Plusieurs départements de notre région ont signé des conventions ruralité, qui permettent aux élus, conscients de la baisse démographique scolaire, de réfléchir à une nouvelle organisation scolaire, non plus au sein de leur commune mais au niveau d’un bassin de vie.

Plutôt que de subir l’exercice purement comptable de la carte scolaire, les élus font le choix de coécrire un projet d’organisation scolaire qui nécessitera du temps et beaucoup de pédagogie.

Il y a lieu de mettre en place :

  • un moratoire pour les territoires qui s’engagent dans cette démarche de co-construction d’une nouvelle offre scolaire ;
  • de nouveaux critères pour établir la carte scolaire en milieu rural, autre que le ratio professeurs/élèves (P/E) inadapté pour nos territoires ruraux puisqu’il n’intègre pas la notion d’espace, tellement pénalisant pour nos territoires, notamment en zone de montagne.
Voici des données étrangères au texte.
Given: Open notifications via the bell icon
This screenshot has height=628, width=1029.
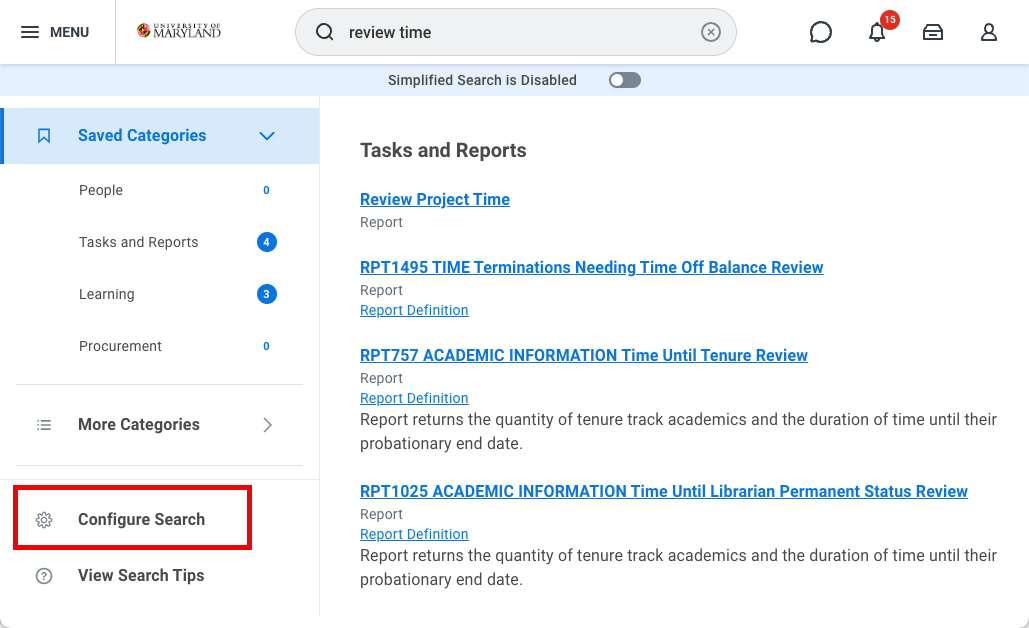Looking at the screenshot, I should [877, 33].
Représentativité au sein des conseils communautaires

L’actuel mode de répartition des sièges au sein des intercommunalités favorise les communes les plus peuplées au détriment, principalement, des communes de taille moyenne et petite.

Cette injustice dans la représentation des communes peut avoir pour conséquence un sentiment de dépossession et d’isolement des élus de ces communes moyennes et petites au sein des intercommunalités.

Améliorer la représentativité au sein des conseils communautaires et mieux associer les conseillers municipaux au fonctionnement de l’intercommunalité est aujourd’hui une priorité, cela d’autant plus à l’heure où les territoires et nos concitoyens demandent à être mieux entendus et pris en compte.

Conclusion

L’URAMO souhaite reprendre sept sujets, d’une importance majeure pour les communes, évoqués par la résolution de l’Association des Maires de France, priorités qui devront rapidement être au cœur d’une véritable négociation avec le Gouvernement :

1) L’inscription de la place particulière de la commune et de sa clause générale de compétence dans la Constitution. Il s’agit de donner plus de libertés, de capacités d’initiative et de souplesse aux collectivités, en particulier s’agissant de la répartition des compétences du bloc communal. Rien ne remplacera le cadre de solidarité et de proximité des communes et leurs mairies. Cela doit également permettre de consacrer l’engagement présidentiel de garantir l’autonomie financière et fiscale des communes et de leurs groupements ;

2) La compensation intégrale et dans la durée de la taxe d’habitation sur les résidences principales par un dégrèvement général qui tienne compte de l’évolution annuelle des bases ;

3) L’ajustement de la contribution du bloc communal à la réduction de la dette publique, au prorata de sa part dans l’endettement ;

4) L’acceptation d’une révision du plafonnement à 1,2% des dépenses de fonctionnement, alors que ce seuil est rendu obsolète par des prévisions d’inflation largement supérieures ;

5) Le retour à une conception non « léonine » et donc véritablement partenariale des contrats établis entre l’État et les collectivités territoriales ;

6) Le réexamen de la baisse des moyens dans les domaines essentiels de la vie des territoires que sont notamment le logement social, les contrats aidés et la politique de l’eau ;

7) Le rétablissement du caractère optionnel de tout transfert de compétence – et en particulier de la compétence « eau et assainissement » – qui doit s’accompagner, de manière générale, de l’arrêt de tout nouveau transfert obligatoire.